Sementara pada laporan terakhirnya di bulan Juni yakni pada 14 Juni 2024, yield SRBI berada pada angka 7,11%-7,27% untuk tenor 6 bulan, 7,23%-7,40% untuk tenor 9 bulan, dan 7,28%-7,55% untuk tenor 12 bulan.
"Karena di Juni level yield-nya turun cukup banyak. Aktual penurunan dari Mei ke Juni sejauh ini turunnya 20 bps [basis poin]," pungkas Irman.
Sementara itu, Kepala Ekonom Bank Permata Josua Pardede memprediksi BI tetap menahan suku bunga acuannya pada bulan ini karena mempertimbangkan kondisi inflasi yang terkendali, posisi cadangan devisa RI yang membaik, hingga prospek keseimbangan eksternal yang terjaga.
"BI diperkirakan akan mempertahankan suku bunga acuan BI rate di level 6,25% pada RDG bulan Juni mengingat suku bunga acuan di level 6,25% saat ini masih konsisten untuk menjangkar ekspektasi inflasi serta menjaga stabilitas nilai tukar rupiah," kata Josua kepada Bloomberg Technoz, Rabu (19/6/2024).
Josua menjelaskan bahwa penguatan dollar AS terhadap mata uang global dalam beberapa minggu terakhir dipengaruhi oleh faktor sentimen pelemahan Euro di tengah ketidakpastian politik di Eropa.
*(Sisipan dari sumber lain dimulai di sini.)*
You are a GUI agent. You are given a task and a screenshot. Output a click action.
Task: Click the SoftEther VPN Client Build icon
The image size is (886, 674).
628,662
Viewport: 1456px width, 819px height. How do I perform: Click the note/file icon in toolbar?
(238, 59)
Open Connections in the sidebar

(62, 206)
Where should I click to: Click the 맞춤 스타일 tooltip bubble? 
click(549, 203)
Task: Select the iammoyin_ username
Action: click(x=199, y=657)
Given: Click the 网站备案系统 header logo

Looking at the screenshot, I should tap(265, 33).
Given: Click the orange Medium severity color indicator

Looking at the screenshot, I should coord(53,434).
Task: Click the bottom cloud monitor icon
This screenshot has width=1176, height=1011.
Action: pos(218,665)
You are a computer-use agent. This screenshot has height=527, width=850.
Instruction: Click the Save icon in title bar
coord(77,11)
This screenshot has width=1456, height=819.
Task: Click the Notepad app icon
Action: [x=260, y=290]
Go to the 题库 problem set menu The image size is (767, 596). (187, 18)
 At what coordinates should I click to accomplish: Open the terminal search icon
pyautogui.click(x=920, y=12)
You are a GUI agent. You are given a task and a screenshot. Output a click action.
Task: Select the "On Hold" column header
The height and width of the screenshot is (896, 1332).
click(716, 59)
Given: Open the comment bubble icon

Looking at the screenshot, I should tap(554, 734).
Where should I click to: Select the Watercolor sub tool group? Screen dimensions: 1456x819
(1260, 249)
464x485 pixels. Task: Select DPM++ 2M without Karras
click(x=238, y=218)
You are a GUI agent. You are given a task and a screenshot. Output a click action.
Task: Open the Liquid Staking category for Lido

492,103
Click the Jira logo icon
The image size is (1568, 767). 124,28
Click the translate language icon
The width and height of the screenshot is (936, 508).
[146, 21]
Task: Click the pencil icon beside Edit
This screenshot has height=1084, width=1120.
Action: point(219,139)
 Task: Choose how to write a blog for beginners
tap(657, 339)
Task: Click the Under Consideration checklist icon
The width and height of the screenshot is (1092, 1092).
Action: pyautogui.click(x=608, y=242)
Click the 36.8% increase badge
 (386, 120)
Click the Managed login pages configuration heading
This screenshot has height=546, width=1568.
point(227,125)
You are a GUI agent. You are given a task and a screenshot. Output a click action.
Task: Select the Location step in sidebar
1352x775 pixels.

Tak hanya itu, ketidakpastian suku bunga bank sentral global terutama bank sentral AS Federal Reserve juga menjadi pemicunya. Ia menyebut, pada rapat Federal Open Market Committee (FOMC) bulan Juni 2024, The Fed diperkirakan memiliki ruang untuk memangkas Fed Fund Rate atau suku bunga bank sentral AS sebesar 25 bps di 2024 dan 100bps pada tahun 2025.
Lebih lanjut, ia mengatakan bahwa pelemahan rupiah dan mata uang global lainnya sebenarnya dipengaruhi oleh faktor sentimen dan tidak mencerminkan faktor fundamental ekonomi Indonesia. Dengan begitu, ia memprediksi pelemahan rupiah yang terjadi cenderung bersifat sementara.
“Oleh sebab itu, BI diperkirakan akan kembali mempertahankan suku bunga BI rate di level 6,25% setelah terakhir BI menaikkan suku bunga acuan BI pada RDG bulan April yang lalu,” pungkas Josua.